> [EXERCISE INPUTS]
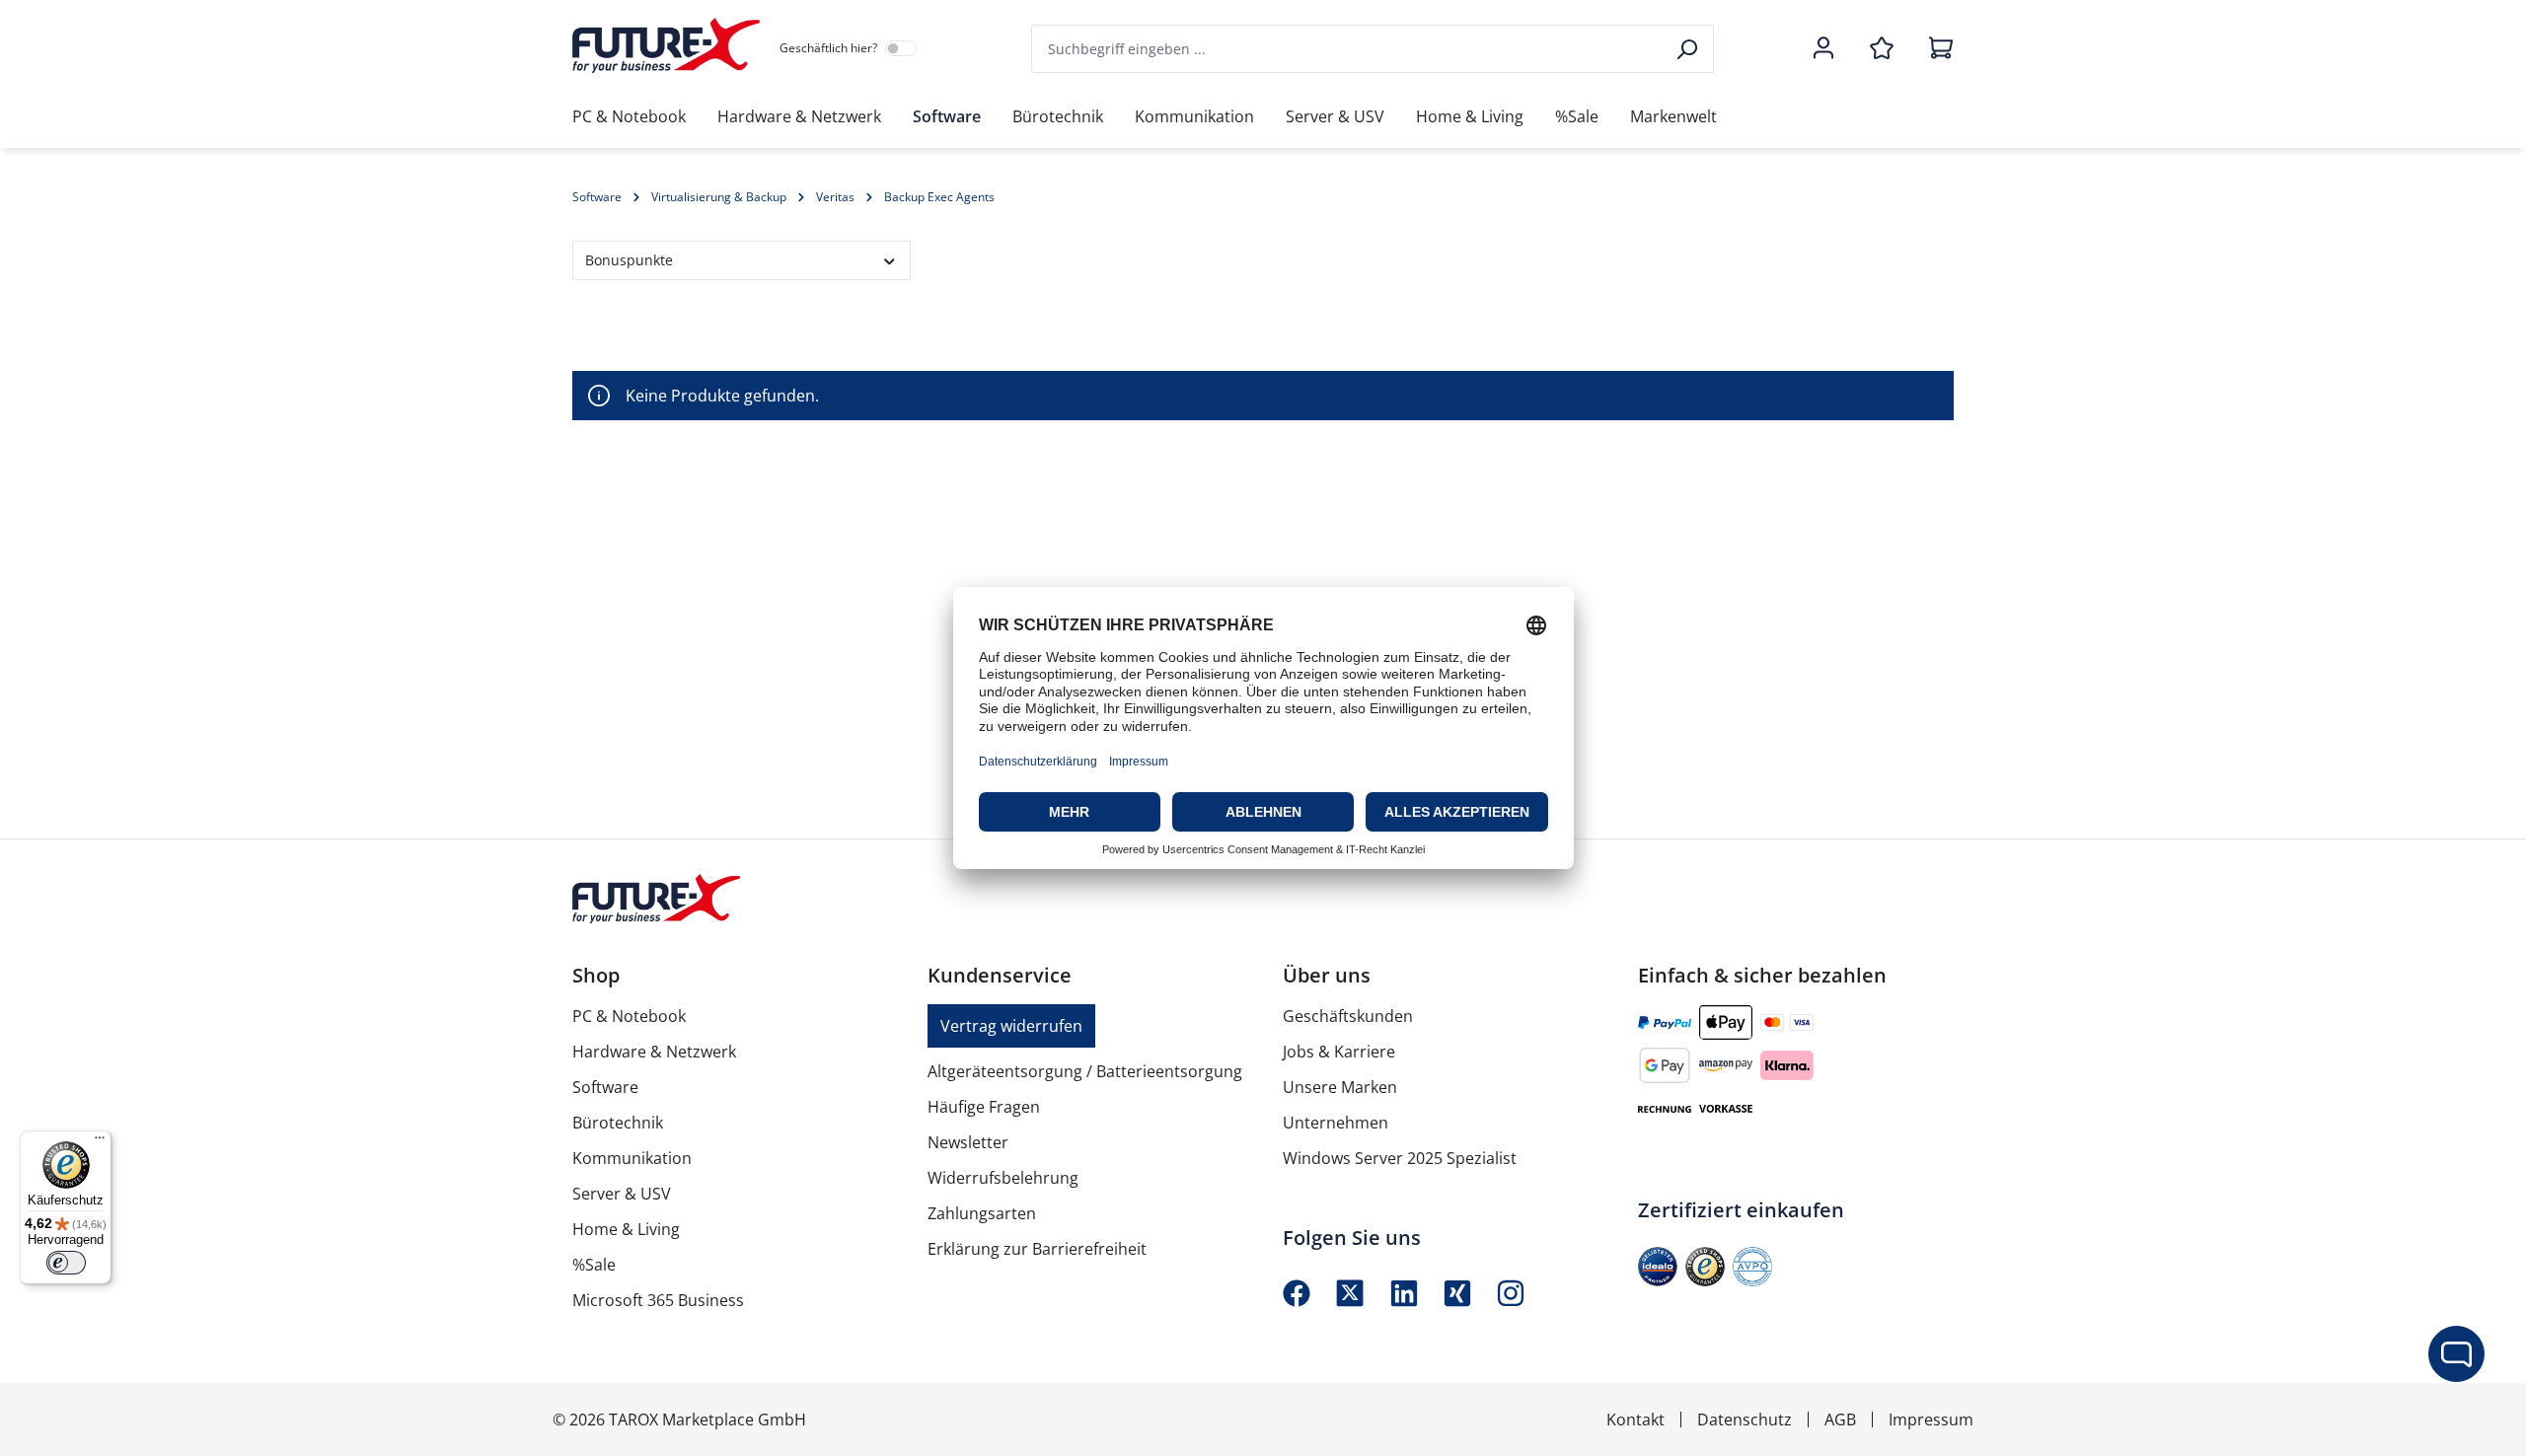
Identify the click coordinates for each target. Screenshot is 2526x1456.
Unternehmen (1335, 1122)
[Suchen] (1689, 49)
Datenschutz (1744, 1419)
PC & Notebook (629, 1016)
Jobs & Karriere (1339, 1051)
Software (605, 1087)
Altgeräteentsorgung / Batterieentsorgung (1085, 1071)
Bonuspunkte (629, 260)
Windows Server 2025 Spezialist (1400, 1158)
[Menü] (99, 1142)
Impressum (1931, 1419)
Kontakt (1635, 1419)
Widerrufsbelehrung (1003, 1178)
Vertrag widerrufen (1011, 1026)
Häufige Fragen (984, 1107)
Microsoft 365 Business (658, 1300)
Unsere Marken (1340, 1087)
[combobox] (1348, 49)
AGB (1840, 1419)
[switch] (66, 1262)
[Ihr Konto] (1823, 49)
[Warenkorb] (1935, 49)
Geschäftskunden (1348, 1016)
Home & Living (626, 1229)
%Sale (594, 1264)
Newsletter (968, 1142)
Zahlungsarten (982, 1213)
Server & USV (621, 1193)
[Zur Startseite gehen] (666, 45)
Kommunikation (632, 1158)
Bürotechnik (617, 1122)
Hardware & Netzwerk (654, 1051)
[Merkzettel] (1881, 49)
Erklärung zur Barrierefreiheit (1037, 1249)
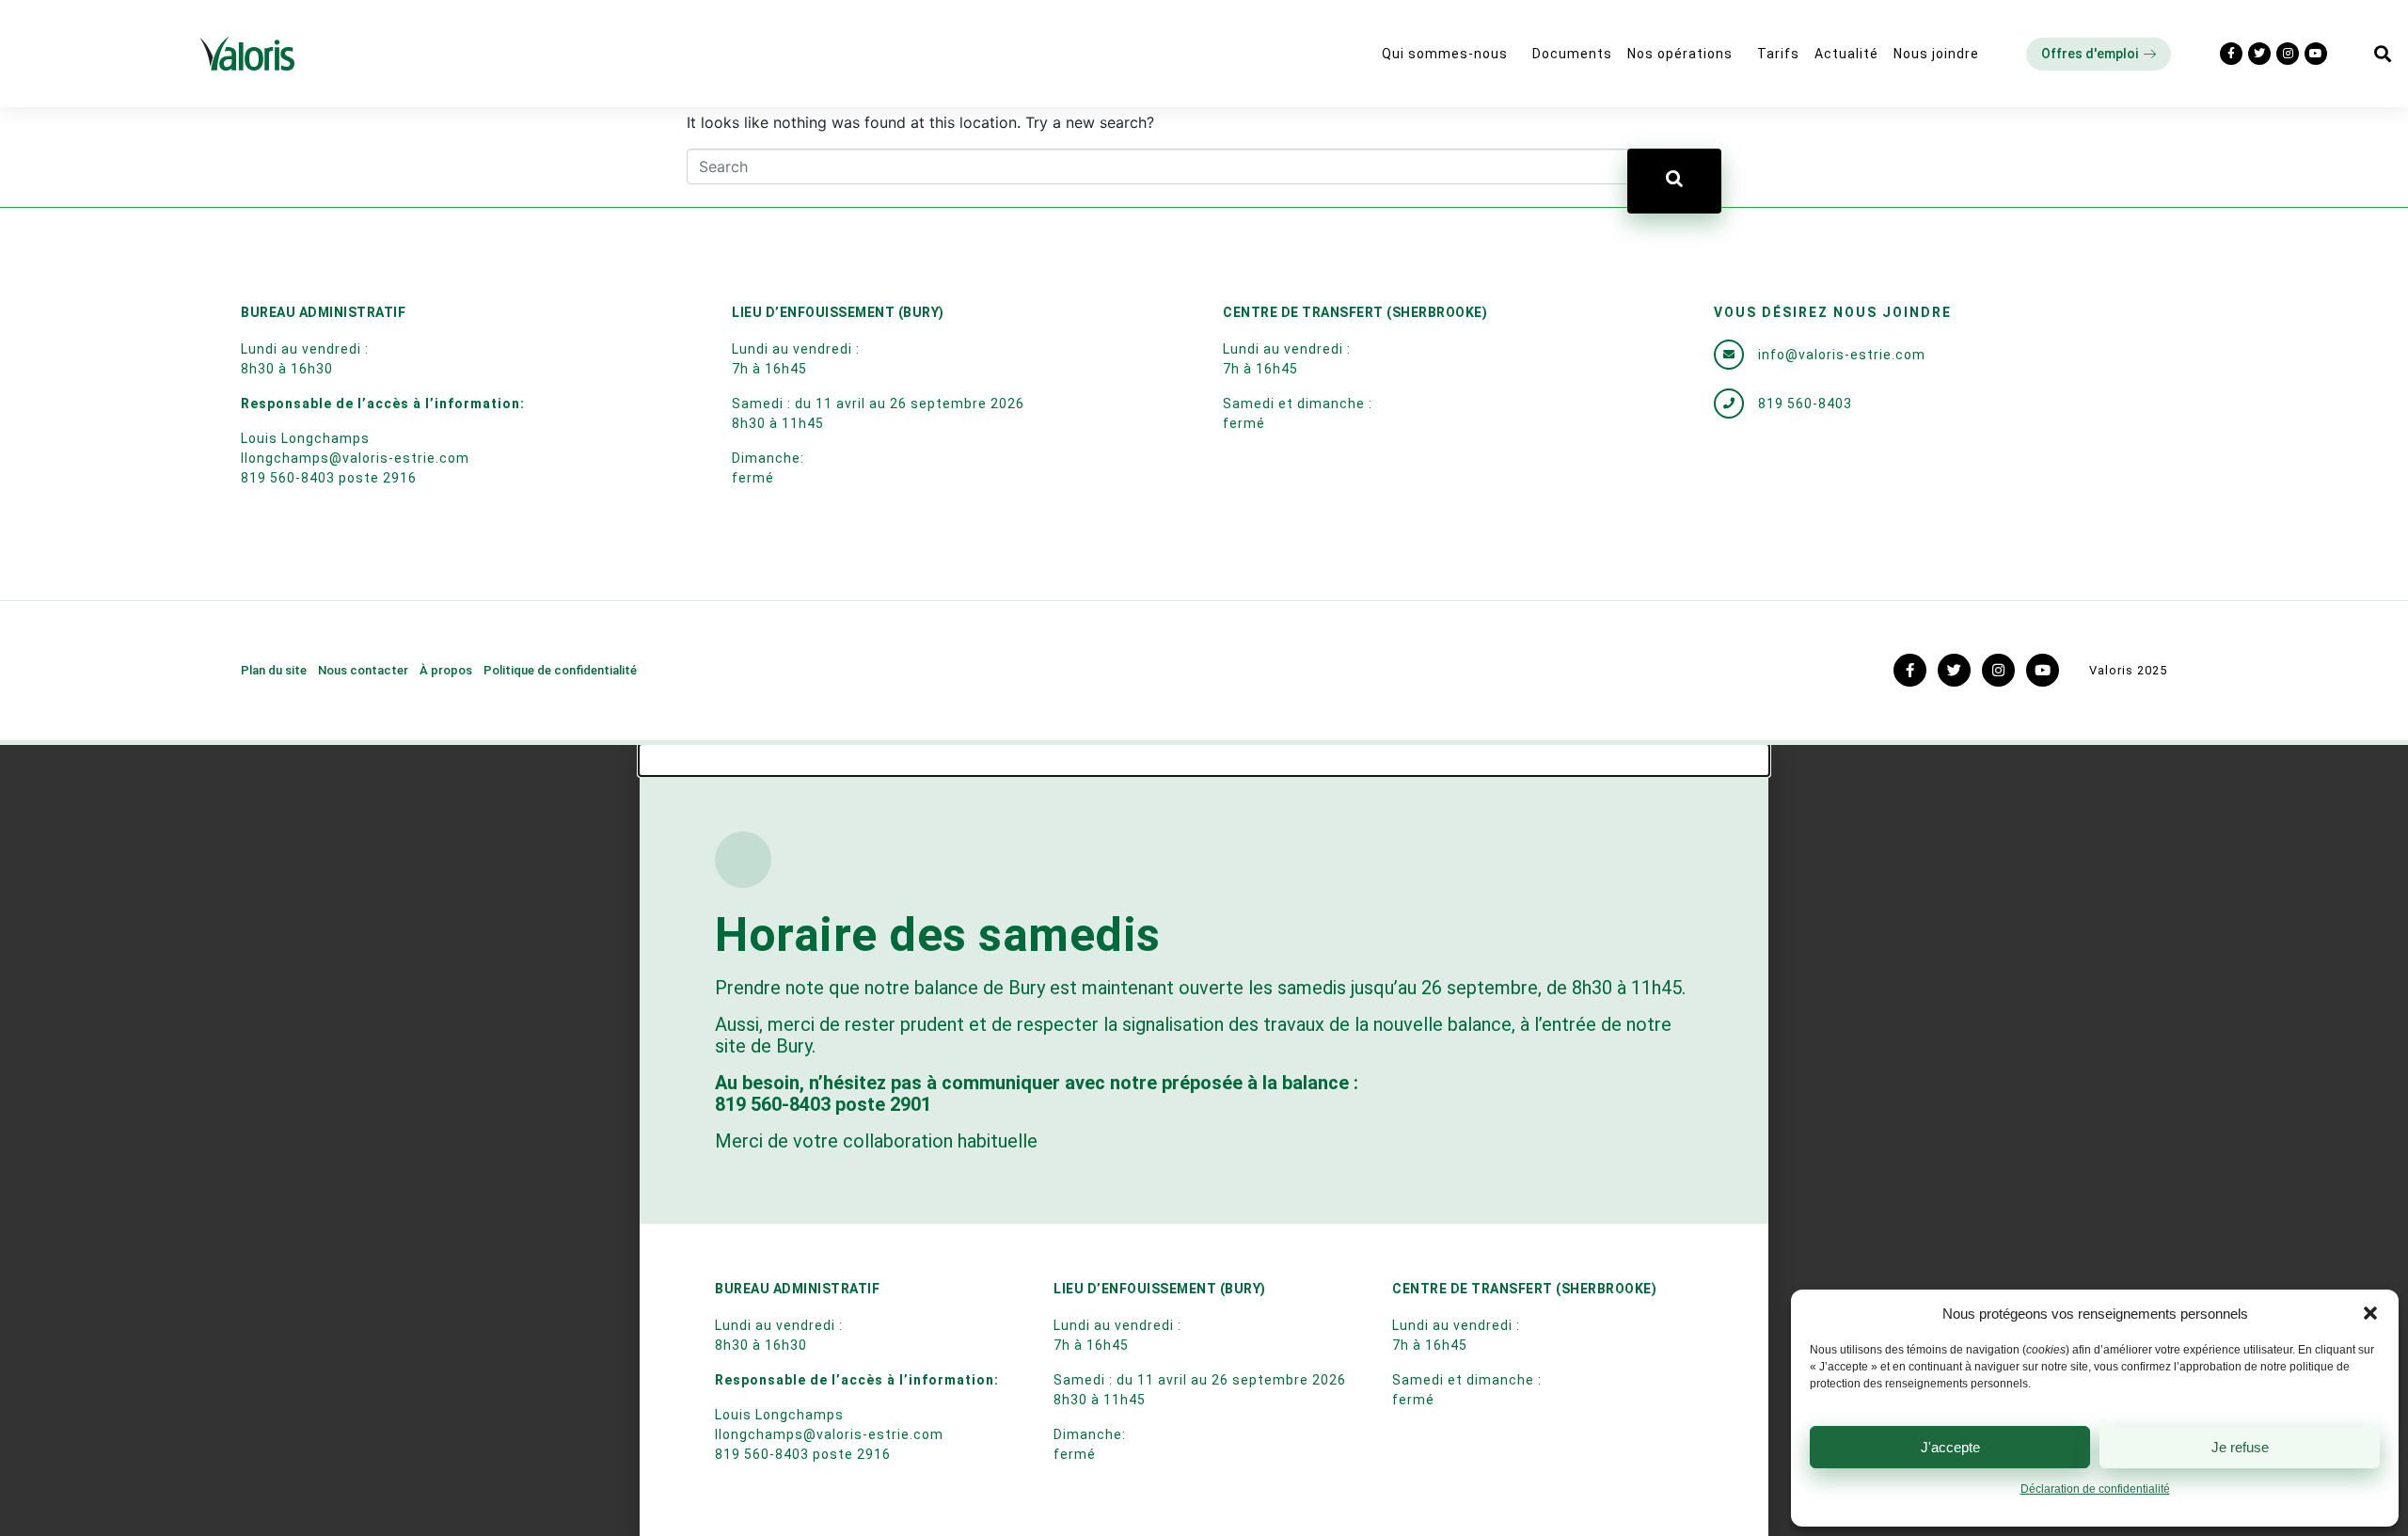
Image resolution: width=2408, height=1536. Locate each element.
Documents (1572, 53)
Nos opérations (1680, 53)
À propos (446, 670)
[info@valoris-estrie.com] (1729, 355)
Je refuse (2240, 1447)
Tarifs (1778, 53)
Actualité (1846, 53)
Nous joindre (1936, 53)
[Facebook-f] (2231, 53)
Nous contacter (363, 670)
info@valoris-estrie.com (1841, 354)
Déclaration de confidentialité (2095, 1489)
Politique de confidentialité (560, 670)
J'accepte (1950, 1447)
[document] (1204, 1140)
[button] (2370, 1313)
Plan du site (274, 670)
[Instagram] (2287, 53)
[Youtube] (2316, 53)
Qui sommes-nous (1445, 53)
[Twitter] (2259, 53)
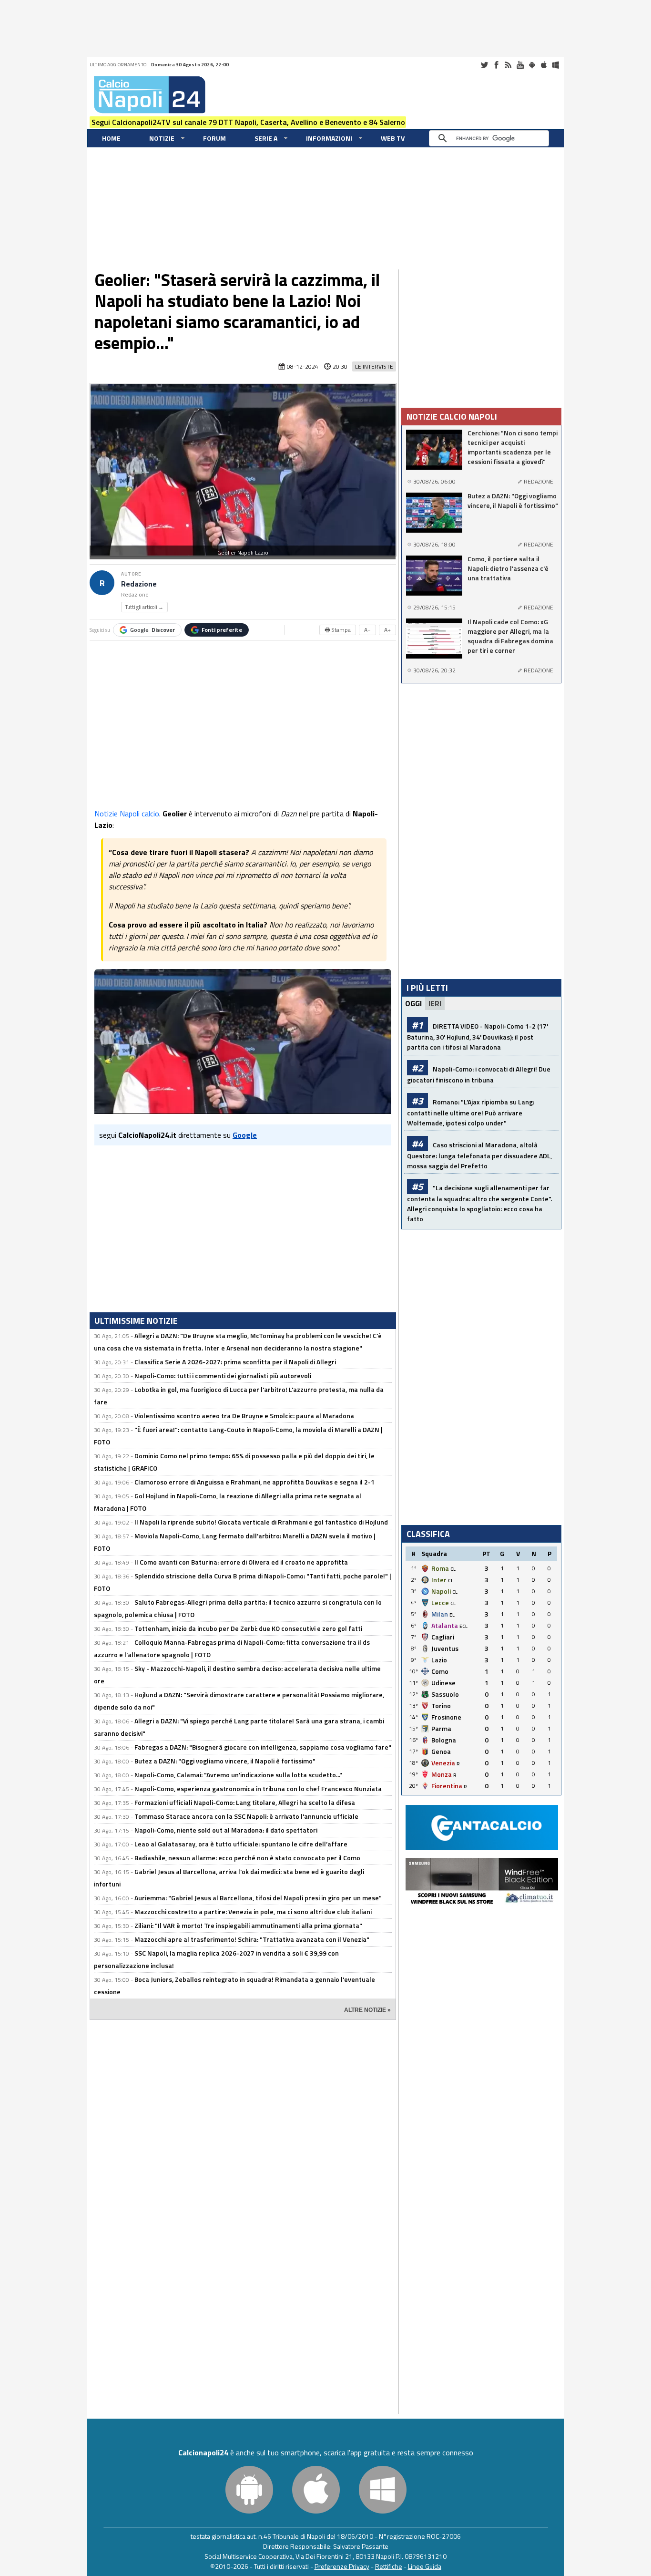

> [PROBLEM DESCRIPTION]
Determine the number of lines in the entries that hold "each". Reply with that number only.

> [SOLUTION]
2